◆ **YOUR GOAL**
The entries below are to be restated exactly, and their images are to be omitted.
##############################
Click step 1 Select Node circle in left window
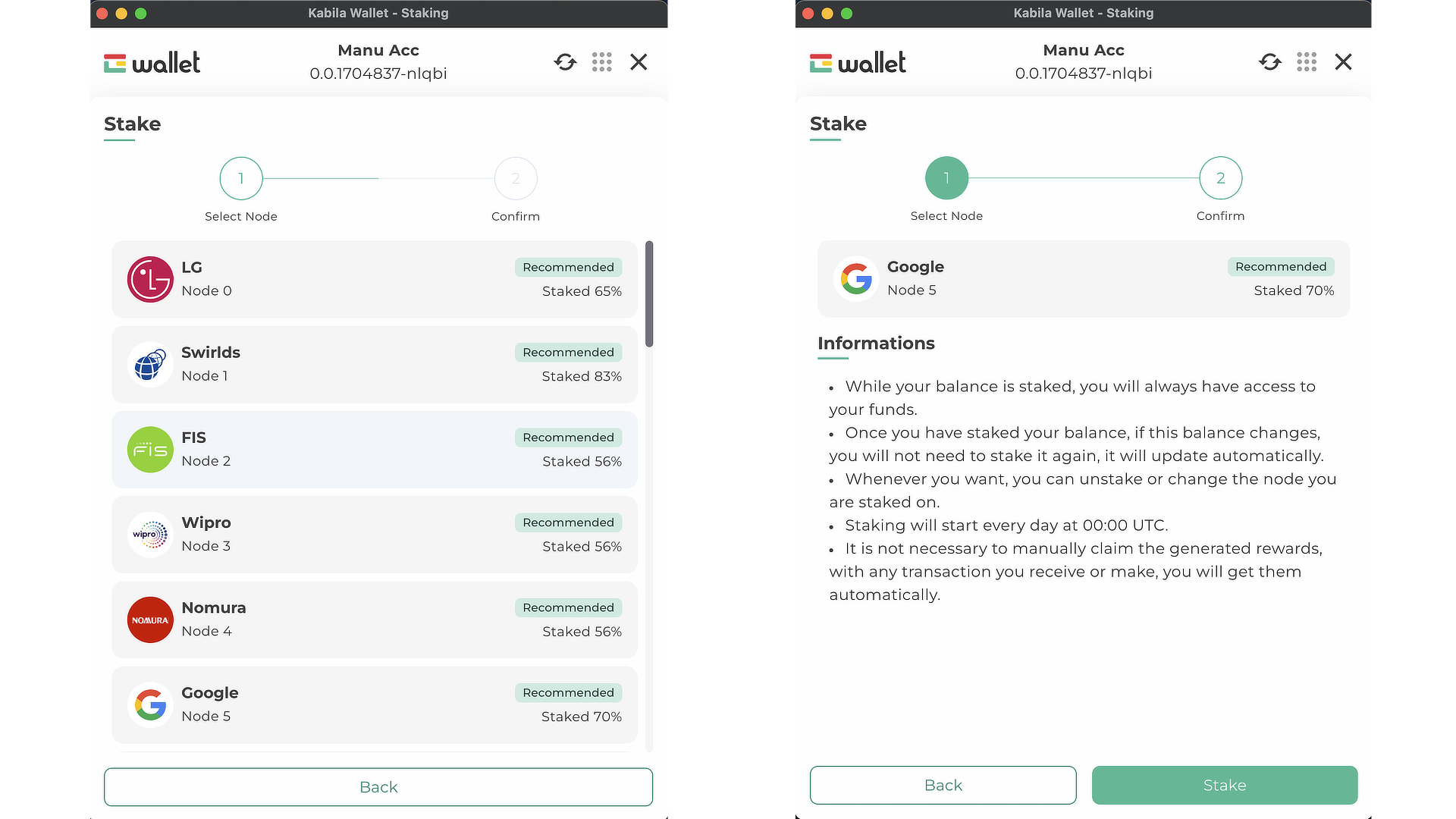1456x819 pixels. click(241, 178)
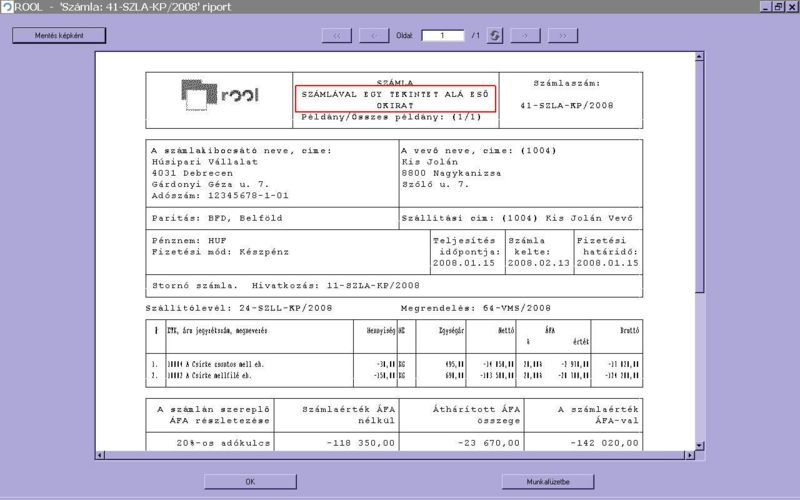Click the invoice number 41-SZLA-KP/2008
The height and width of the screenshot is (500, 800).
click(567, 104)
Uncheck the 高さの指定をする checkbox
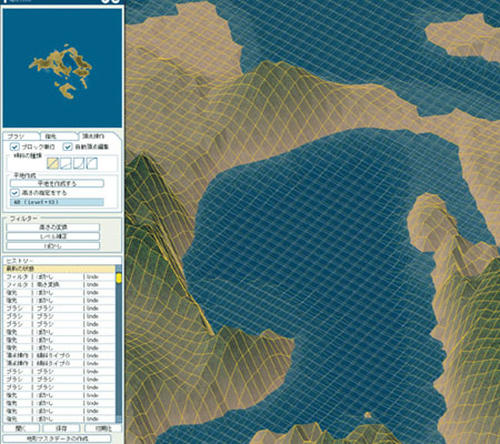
##############################
◆ **EXERCISE OUTPUT**
Click step 1 Select Node circle in left window
1456x819 pixels. click(241, 178)
Click the invoice number 41-SZLA-KP/2008
The height and width of the screenshot is (500, 800).
click(567, 104)
Uncheck the 高さの指定をする checkbox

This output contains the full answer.